## Exercise brief
After finding the line with "[Boer & Croon] (145, 99)" in the data below, set down exactly each line through the one with "A stranger has", inclusive, and stop there.
##############################
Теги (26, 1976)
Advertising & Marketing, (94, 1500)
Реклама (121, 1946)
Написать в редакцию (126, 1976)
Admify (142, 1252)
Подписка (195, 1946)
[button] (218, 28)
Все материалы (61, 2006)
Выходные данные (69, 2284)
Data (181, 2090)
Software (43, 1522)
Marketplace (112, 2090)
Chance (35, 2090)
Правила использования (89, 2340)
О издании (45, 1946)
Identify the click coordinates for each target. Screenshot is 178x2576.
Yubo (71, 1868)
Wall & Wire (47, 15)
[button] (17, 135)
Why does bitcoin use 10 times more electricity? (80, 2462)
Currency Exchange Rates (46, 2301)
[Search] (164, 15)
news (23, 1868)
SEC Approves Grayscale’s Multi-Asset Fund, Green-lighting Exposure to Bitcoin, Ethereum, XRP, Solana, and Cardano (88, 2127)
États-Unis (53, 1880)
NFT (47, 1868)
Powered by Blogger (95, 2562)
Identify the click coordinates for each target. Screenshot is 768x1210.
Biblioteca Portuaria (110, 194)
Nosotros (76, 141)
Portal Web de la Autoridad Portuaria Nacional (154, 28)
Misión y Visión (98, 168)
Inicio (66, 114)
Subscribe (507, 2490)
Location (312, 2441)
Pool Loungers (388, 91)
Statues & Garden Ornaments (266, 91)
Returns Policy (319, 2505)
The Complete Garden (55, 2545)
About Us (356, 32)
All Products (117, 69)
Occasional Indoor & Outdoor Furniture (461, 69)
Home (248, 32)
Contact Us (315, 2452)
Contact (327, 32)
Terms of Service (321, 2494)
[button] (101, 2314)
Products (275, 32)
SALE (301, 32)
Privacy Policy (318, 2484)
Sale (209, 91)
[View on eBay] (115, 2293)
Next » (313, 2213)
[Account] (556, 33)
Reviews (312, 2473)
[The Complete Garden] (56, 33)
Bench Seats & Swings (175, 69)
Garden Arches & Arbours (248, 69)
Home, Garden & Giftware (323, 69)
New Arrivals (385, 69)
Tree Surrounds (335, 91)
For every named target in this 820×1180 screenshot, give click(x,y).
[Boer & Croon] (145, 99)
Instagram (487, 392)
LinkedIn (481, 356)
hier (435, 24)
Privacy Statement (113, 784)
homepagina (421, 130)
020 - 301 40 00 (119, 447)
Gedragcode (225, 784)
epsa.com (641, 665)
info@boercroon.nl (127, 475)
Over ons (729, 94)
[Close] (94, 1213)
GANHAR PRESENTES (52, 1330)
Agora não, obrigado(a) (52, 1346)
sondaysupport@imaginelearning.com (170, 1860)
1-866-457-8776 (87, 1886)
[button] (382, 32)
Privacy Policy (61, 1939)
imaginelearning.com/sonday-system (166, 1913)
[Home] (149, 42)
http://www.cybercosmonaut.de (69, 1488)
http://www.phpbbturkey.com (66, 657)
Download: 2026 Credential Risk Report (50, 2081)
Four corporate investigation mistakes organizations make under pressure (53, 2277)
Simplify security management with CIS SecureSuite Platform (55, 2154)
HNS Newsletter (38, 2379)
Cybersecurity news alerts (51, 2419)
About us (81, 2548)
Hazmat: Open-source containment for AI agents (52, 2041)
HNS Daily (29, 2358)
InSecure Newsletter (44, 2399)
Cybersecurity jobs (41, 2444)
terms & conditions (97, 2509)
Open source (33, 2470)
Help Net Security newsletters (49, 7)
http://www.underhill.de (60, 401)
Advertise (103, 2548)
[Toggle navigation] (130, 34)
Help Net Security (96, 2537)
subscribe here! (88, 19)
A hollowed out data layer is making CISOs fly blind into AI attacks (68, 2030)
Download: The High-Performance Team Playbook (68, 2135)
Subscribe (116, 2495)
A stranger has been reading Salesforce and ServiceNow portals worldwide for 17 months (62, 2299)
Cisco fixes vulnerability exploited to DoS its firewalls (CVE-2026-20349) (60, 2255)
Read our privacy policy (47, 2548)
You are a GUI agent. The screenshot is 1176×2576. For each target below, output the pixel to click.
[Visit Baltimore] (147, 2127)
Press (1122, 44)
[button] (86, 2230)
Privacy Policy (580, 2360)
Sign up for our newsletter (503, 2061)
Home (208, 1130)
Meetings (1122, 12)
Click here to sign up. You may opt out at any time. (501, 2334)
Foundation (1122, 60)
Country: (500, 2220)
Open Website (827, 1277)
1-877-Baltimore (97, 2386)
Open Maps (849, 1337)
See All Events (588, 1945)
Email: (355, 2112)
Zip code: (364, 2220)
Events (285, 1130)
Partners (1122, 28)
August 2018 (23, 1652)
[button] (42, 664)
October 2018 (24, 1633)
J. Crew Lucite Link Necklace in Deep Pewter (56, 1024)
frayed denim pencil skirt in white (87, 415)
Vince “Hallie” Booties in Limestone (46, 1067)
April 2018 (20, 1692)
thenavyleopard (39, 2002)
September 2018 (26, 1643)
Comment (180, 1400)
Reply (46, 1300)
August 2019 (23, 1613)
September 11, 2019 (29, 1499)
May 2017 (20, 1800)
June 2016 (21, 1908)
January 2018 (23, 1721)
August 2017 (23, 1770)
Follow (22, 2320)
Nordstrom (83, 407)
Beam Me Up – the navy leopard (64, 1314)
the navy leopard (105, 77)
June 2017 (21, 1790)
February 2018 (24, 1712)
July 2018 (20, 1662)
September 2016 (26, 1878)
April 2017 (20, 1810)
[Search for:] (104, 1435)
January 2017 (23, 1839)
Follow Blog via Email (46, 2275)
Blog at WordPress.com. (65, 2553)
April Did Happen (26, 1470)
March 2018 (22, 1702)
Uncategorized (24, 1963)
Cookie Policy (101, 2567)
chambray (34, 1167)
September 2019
##############################
## Written response
[Boer & Croon] (145, 99)
Instagram (487, 392)
LinkedIn (481, 356)
hier (435, 24)
Privacy Statement (113, 784)
homepagina (421, 130)
020 - 301 40 00 (119, 447)
Gedragcode (225, 784)
epsa.com (641, 665)
info@boercroon.nl (127, 475)
Over ons (729, 94)
[Close] (94, 1213)
GANHAR PRESENTES (52, 1330)
Agora não, obrigado(a) (52, 1346)
sondaysupport@imaginelearning.com (170, 1860)
1-866-457-8776 (87, 1886)
[button] (382, 32)
Privacy Policy (61, 1939)
imaginelearning.com/sonday-system (166, 1913)
[Home] (149, 42)
http://www.cybercosmonaut.de (69, 1488)
http://www.phpbbturkey.com (66, 657)
Download: 2026 Credential Risk Report (50, 2081)
Four corporate investigation mistakes organizations make under pressure (53, 2277)
Simplify security management with CIS SecureSuite Platform (55, 2154)
HNS Newsletter (38, 2379)
Cybersecurity news alerts (51, 2419)
About us (81, 2548)
Hazmat: Open-source containment for AI agents (52, 2041)
HNS Daily (29, 2358)
InSecure Newsletter (44, 2399)
Cybersecurity jobs (41, 2444)
terms & conditions (97, 2509)
Open source (33, 2470)
Help Net Security newsletters (49, 7)
http://www.underhill.de (60, 401)
Advertise (103, 2548)
[Toggle navigation] (130, 34)
Help Net Security (96, 2537)
subscribe here! (88, 19)
A hollowed out data layer is making CISOs fly blind into AI attacks (68, 2030)
Download: The High-Performance Team Playbook (68, 2135)
Subscribe (116, 2495)
A stranger has been reading Salesforce and ServiceNow portals worldwide for 17 months (62, 2299)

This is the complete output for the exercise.